7

I was trying to count the number of unique words in a text file. For the sake of simplicity, my current file content is:

This is a sample file

My attempt is:

long wordCount = 
    Files.lines(Paths.get("sample.txt"))
         .map(line -> line.split("\\s+"))
         .distinct()
         .count();
System.out.println(wordCount);

This compiles and runs fine, but results in 1, while it should be 5.

Eran
  • 387,369
  • 54
  • 702
  • 768
  • 3
    Possible duplicate of [How to count words in a text file, java 8-style](https://stackoverflow.com/questions/47594679/how-to-count-words-in-a-text-file-java-8-style) – Julien Lopez Jan 09 '19 at 07:21

2 Answers2

12

You are mapping each line to an array (transforming a Stream<String> to a Stream<String[]>, and then count the number of array elements (i.e. the number of lines in the file).

You should use flatMap to create a Stream<String> of all the words in the file, and after the distinct() and count() operations, you'll get the number of distinct words.

long wordCount = 
    Files.lines(Paths.get("sample.txt"))
         .flatMap(line -> Arrays.stream(line.split("\\s+")))
         .distinct()
         .count();
Eran
  • 387,369
  • 54
  • 702
  • 768
  • 1
    It might be more efficient not to scan for line breaks when you only want to count words, i.e. in Java 9: `new Scanner(Paths.get("sample.txt")) .findAll("\\S+") .map(MatchResult::group) .distinct() .count()`. Another advantage of this approach is that it won’t treat empty lines as words.
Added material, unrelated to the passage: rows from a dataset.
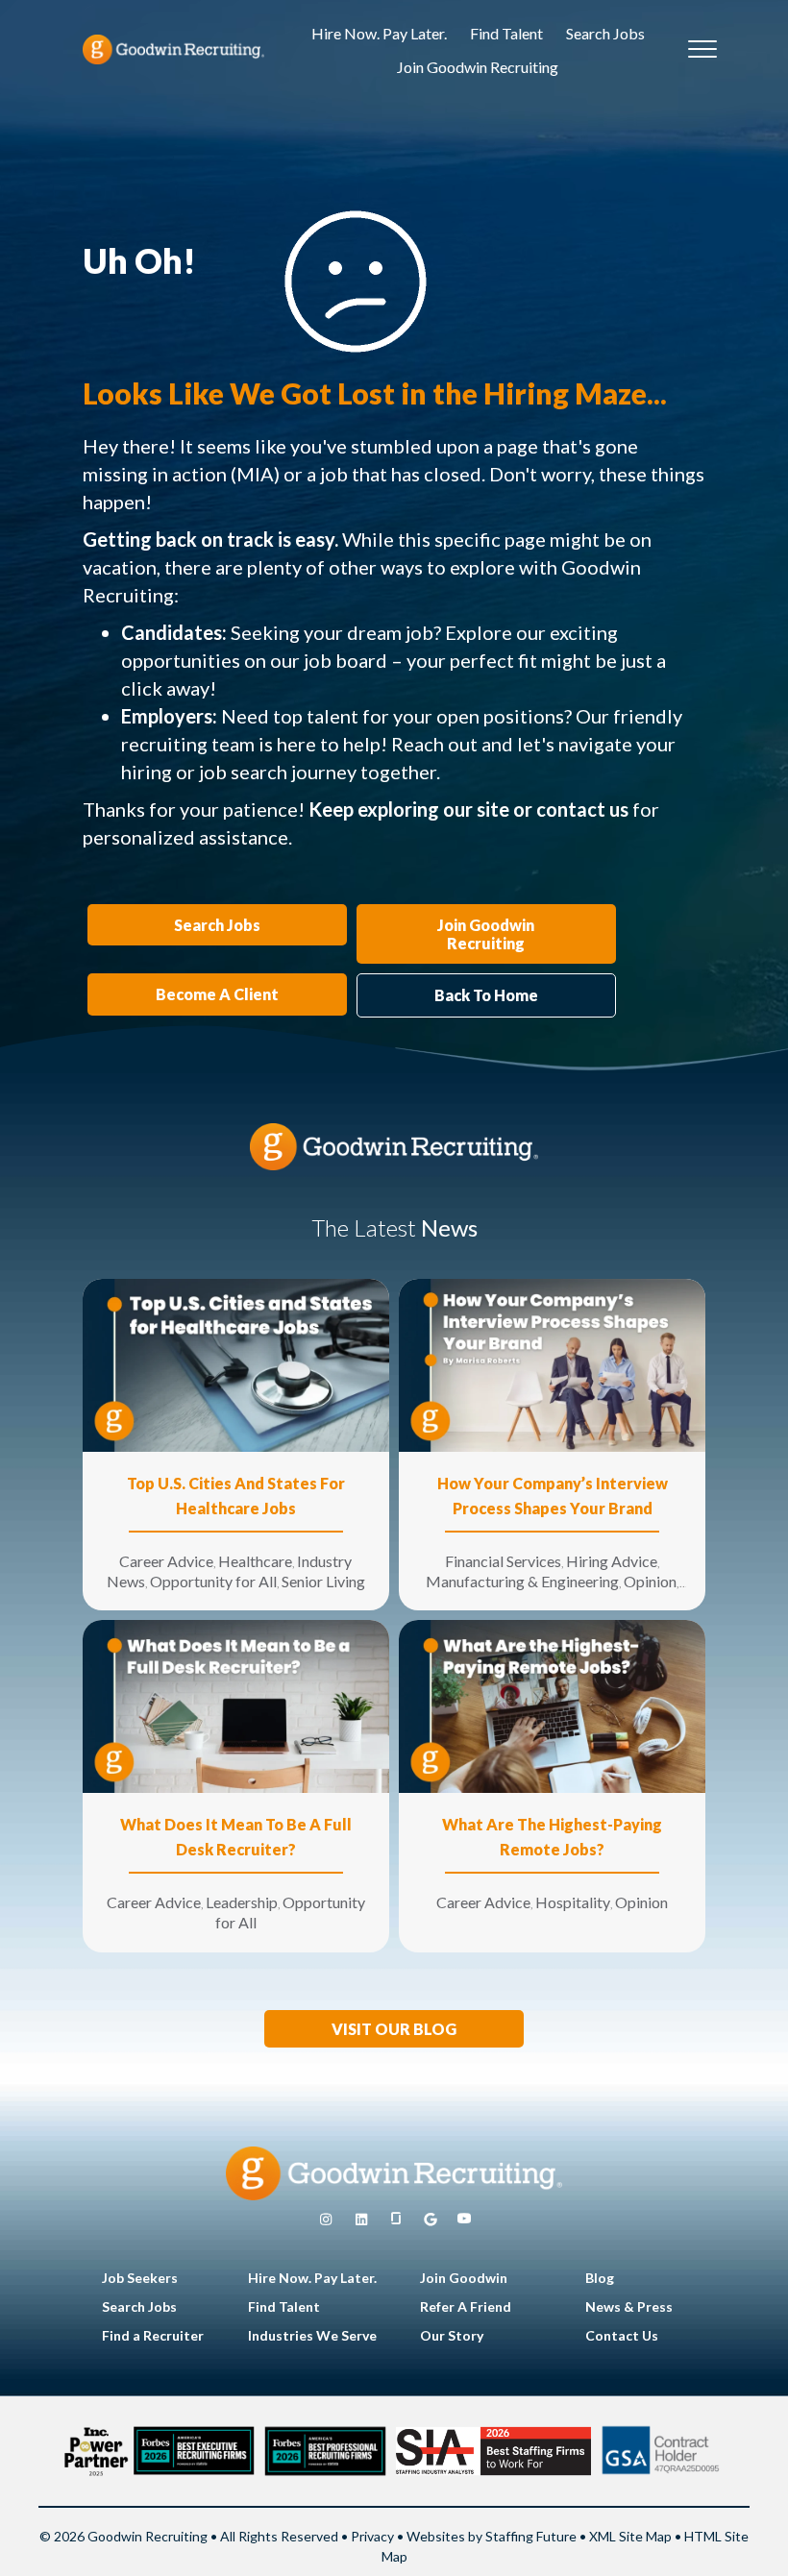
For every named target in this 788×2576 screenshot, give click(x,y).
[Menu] (702, 50)
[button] (394, 2029)
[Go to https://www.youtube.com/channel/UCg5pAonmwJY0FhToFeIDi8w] (464, 2219)
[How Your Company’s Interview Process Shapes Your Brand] (552, 1364)
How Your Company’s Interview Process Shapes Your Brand (552, 1495)
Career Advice (166, 1561)
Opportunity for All (213, 1581)
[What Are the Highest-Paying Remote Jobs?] (552, 1705)
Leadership (242, 1902)
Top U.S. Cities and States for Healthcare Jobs (236, 1495)
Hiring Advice (611, 1561)
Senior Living (323, 1581)
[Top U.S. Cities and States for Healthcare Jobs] (236, 1364)
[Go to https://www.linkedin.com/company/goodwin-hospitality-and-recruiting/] (361, 2219)
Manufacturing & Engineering (522, 1581)
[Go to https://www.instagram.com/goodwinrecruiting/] (325, 2219)
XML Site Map (630, 2536)
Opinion (650, 1581)
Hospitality (572, 1902)
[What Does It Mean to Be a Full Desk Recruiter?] (236, 1705)
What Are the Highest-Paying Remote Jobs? (552, 1836)
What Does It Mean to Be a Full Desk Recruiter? (236, 1836)
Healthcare (255, 1561)
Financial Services (503, 1561)
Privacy (372, 2536)
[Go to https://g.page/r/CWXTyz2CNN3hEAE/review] (430, 2219)
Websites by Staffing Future (491, 2536)
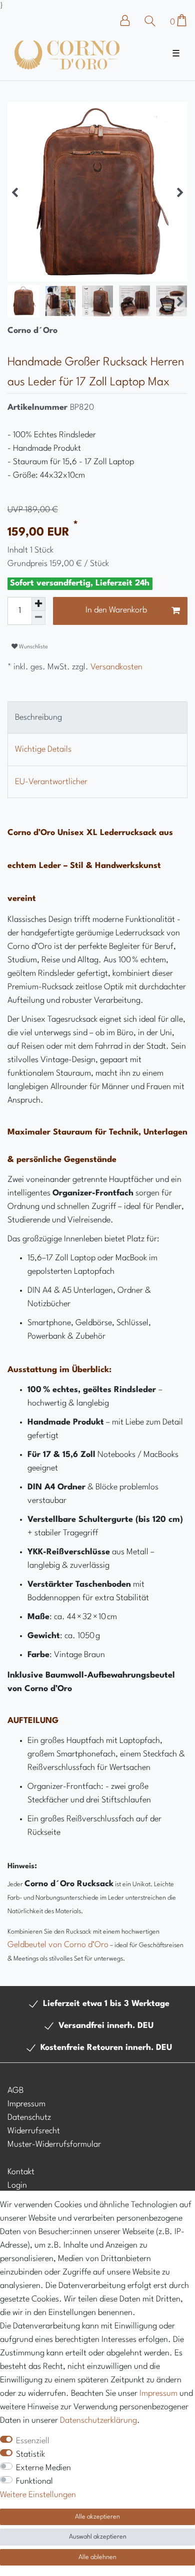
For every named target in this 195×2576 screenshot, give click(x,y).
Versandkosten (115, 667)
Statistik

In either case, whether you use `Files.lines` or `Scanner.find`, the resource should be closed after use in production code. – Holger Jan 09 '19 at 17:15
7

You seem to be counting the lines in your file instead :

map(line -> line.split("\\s+")) // this is a Stream<String[]>

You shall further use Stream.flatMap as:

long wordCount = Files.lines(Paths.get("sample.txt"))
        .map(line -> line.split("\\s+"))
        .flatMap(Arrays::stream)
        .distinct()
        .count();
Naman
  • 27,789
  • 26
  • 218
  • 353